Say Goodbye to a River

It’s the title of John Graves’ 1960 memoir of his trip along the Brazos River before a series of dams forever changed its landscape.  And his. And ours.

I’m reminded of what we all share of rivers altered and mostly forgotten when I see the Rio Grande near Las Cruces, New Mexico “turned off” each year.  Yes, the flow from Caballo Dam near Truth or Consequences is throttled usually in early fall, and by the end of October you cross a bridge over a mostly dry sandy river bed–save for the occasional slowly drying sloughs and bosques–until sometime next spring when the river is released to run again.  I own a home near the river and cross it as it drains dry, always looking up at the sky.  What of the great blue herons, the night herons, the yellow-legs, the lesser sandpipers–all dependent on wetlands?  Where do they go?

It’s an odd feeling, this ebb and flow.

Back home, the Canadian River, a river I grew up with, half as long as the Rio Grande’s 1800 miles, mostly disappears too.  We’ve come to expect it of the Canadian, birthed in southern Colorado, but quickly making its way through droughty New Mexico and Texas, also the victim of several dams.  There’s a lesson here: the Canadian before the coming of the cattle ran deep and narrow.

To see a wild river, if you ever have, is to feel a kind of natural freedom of the sort most of us seldom experience anymore. I think of the Snake River I once rafted.  On the bike trail along my Rio, I turn at the sound of a human voice and see a walker deep in cell phone conversation.  Pick up the kids, don’t forget the burritos, he said he was leaving me–whatever the one-way conversation, I’m startled from the more companioning sounds of meadowlark and finch.  The willows hugging the river bank whisper.  I thought I’d left the bedraggled sounds of domesticity for this shred of wilderness.  But no; we’ve tamed it too.

John Graves took his canoe and his dachshund dog along the Brazos for one last ride, writing a book about those experiences before the dams.  He would have advocated for a later ecological plea to “think like a river.” Donald Worster in his River of Empire: Water, Aridity, and the Growth of the American West believes that rivers exercise “a rationale”–a kind of will of water to find a way to the sea.  He calls what we have built instead, “hydraulic societies,” a modern world built on hierarchical power garnered from capturing, diverting, controlling water.  The more industrial we become, the more we contest the will of water, often with disastrous effects (artificial fertilizers and pesticides; extreme irrigation) not keyed to a long-range sensitivity to the limits of the water cycle.

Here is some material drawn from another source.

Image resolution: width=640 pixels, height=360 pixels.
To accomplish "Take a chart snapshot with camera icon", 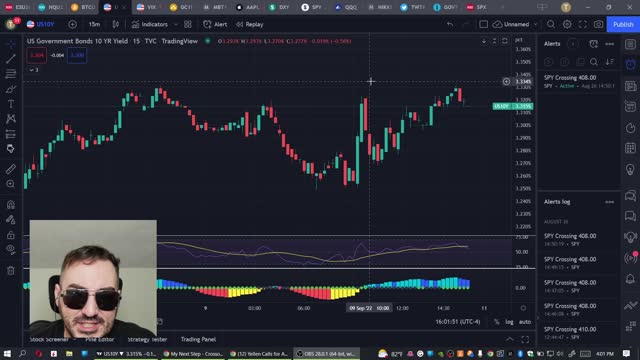I will pos(598,24).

And when we ignore this, we are alienated from the land and its stream of life.  And so we want even more objectifying control.

I want to say hellohello single meadowlark where there once were many; hello little slough where a kingfisher dares stay.  Hello not to memory alone, John Graves, nor eulogy, nor books that remind us how it was, but to those bare wild morsels of our daily, ever changing, lives.